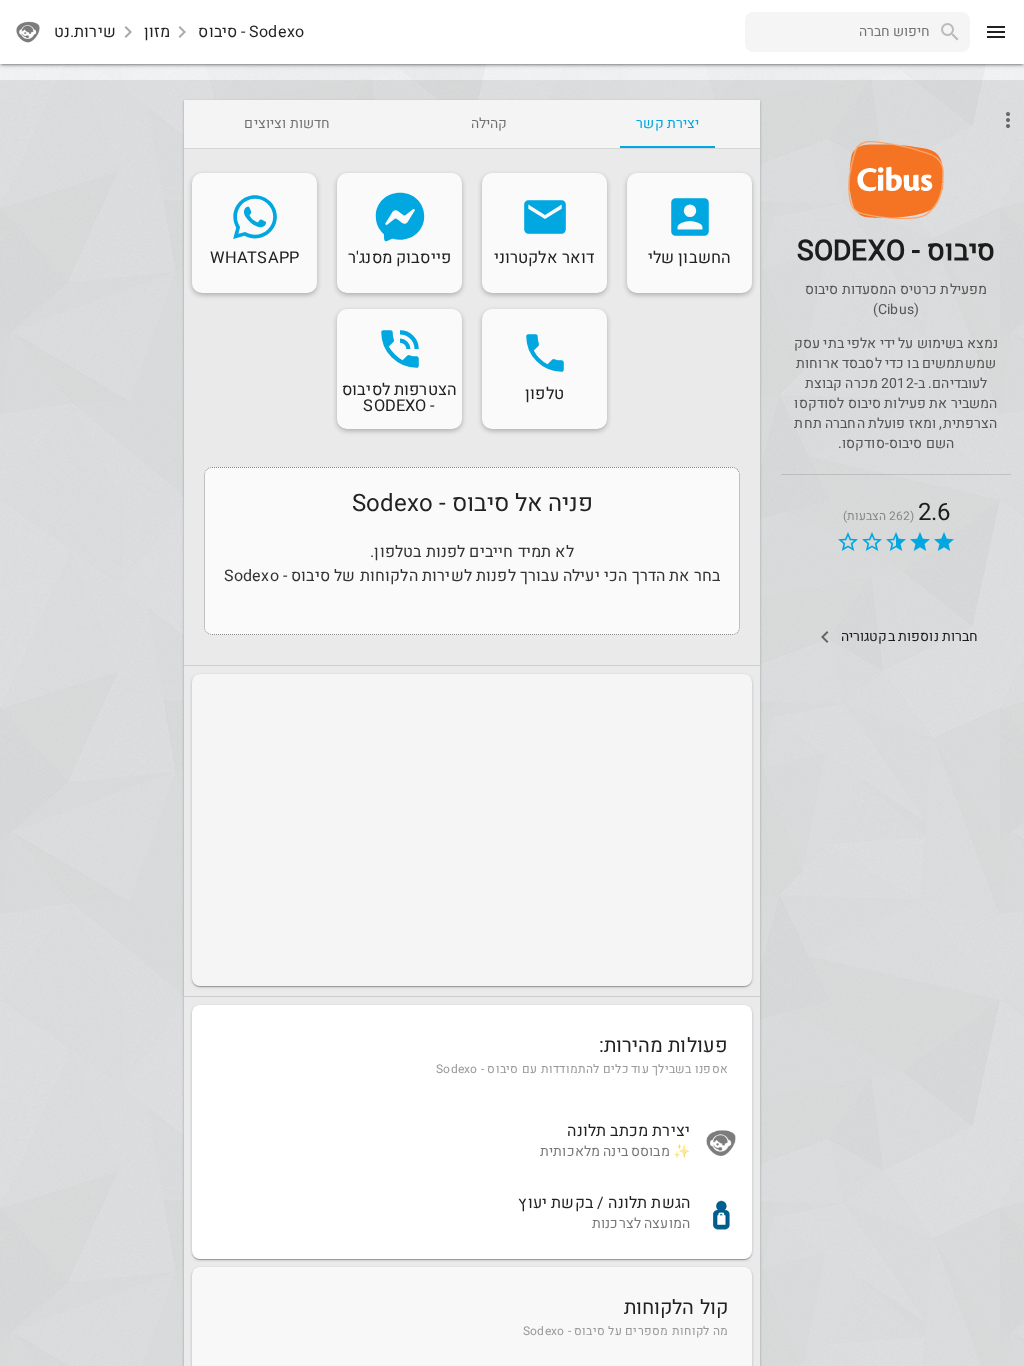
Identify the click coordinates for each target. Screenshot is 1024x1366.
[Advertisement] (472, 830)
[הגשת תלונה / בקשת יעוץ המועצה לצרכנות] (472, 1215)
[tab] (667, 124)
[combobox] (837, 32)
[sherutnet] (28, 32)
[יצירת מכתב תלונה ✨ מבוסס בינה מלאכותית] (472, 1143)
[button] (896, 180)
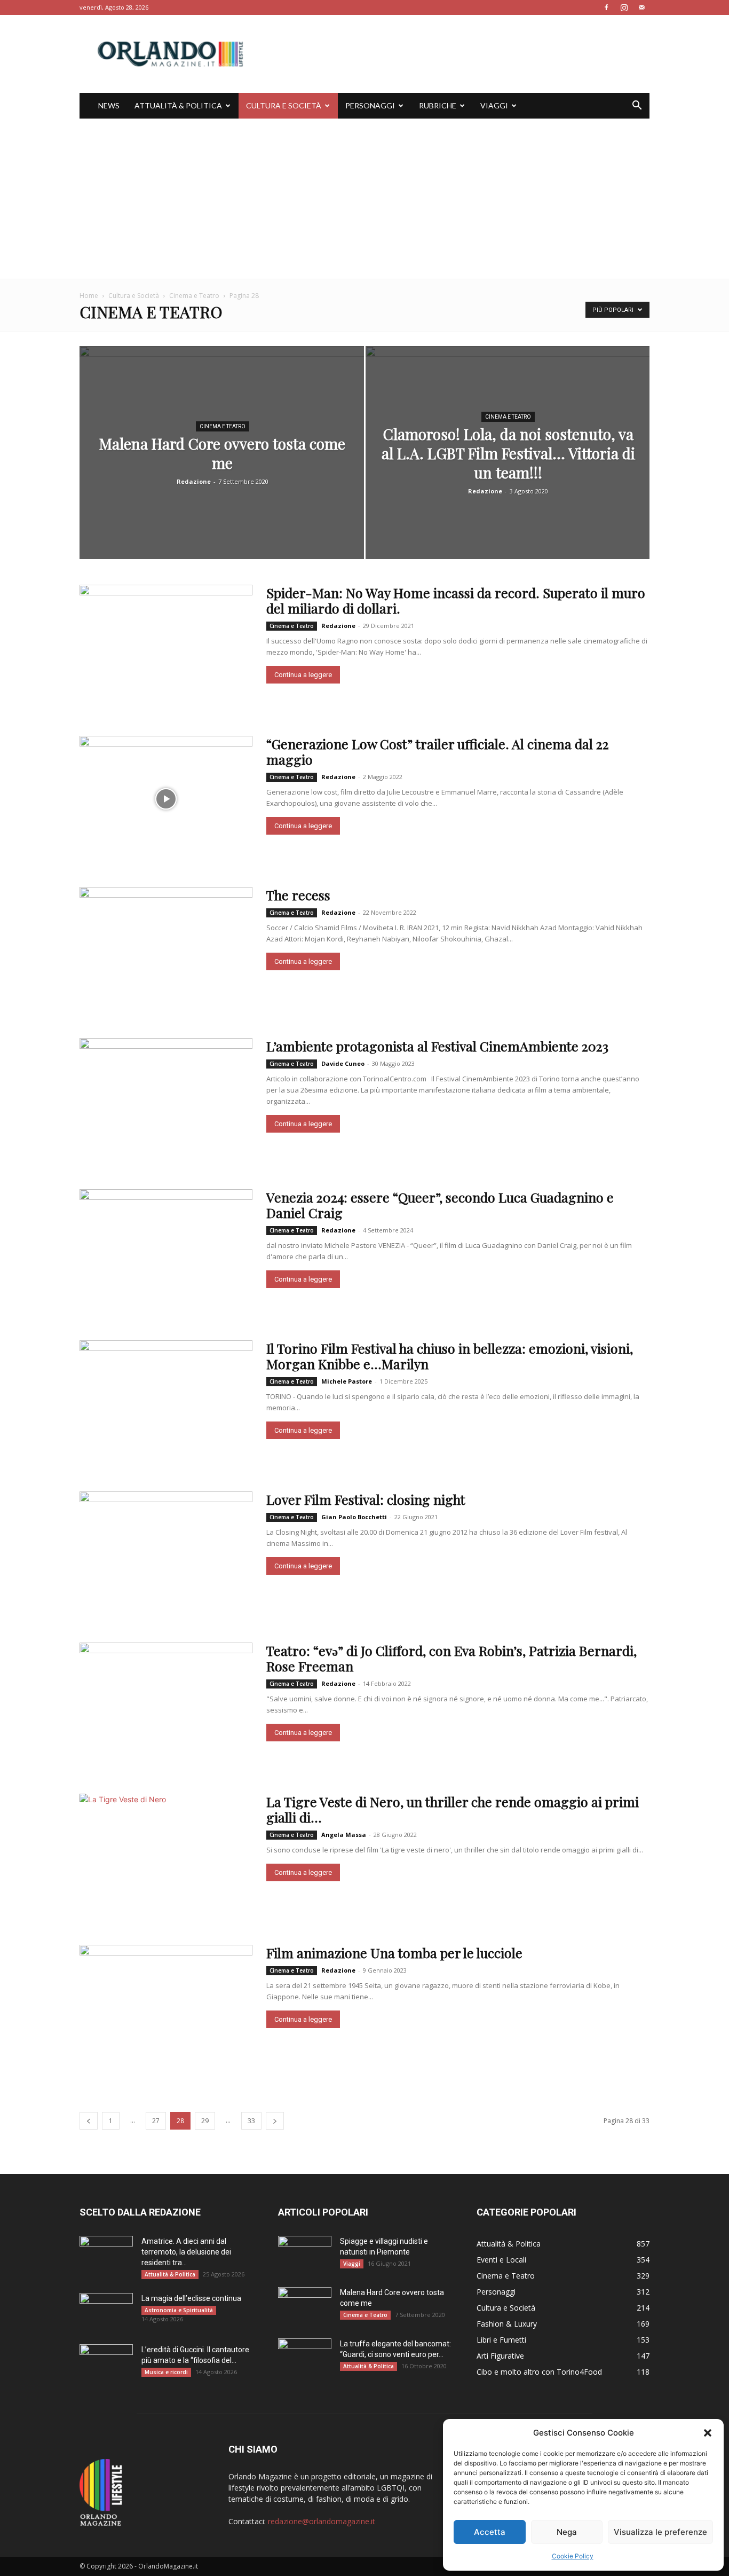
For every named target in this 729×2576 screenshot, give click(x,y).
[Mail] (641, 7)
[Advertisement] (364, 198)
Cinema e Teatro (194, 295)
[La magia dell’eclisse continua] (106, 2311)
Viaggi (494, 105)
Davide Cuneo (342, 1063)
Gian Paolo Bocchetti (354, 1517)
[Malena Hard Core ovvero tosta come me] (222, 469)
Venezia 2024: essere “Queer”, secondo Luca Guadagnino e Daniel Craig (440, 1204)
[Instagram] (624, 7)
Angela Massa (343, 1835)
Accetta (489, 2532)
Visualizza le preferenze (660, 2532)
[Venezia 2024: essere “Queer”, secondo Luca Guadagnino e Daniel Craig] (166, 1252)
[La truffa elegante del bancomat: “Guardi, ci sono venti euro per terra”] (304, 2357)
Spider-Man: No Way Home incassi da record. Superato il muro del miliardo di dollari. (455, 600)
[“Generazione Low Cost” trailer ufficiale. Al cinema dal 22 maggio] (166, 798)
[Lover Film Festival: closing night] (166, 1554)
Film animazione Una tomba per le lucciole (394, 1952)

- - - - -

With "Film" as the string to look for, count the matching lines above and give the number by itself.

• **ANSWER TO THE PROBLEM**
2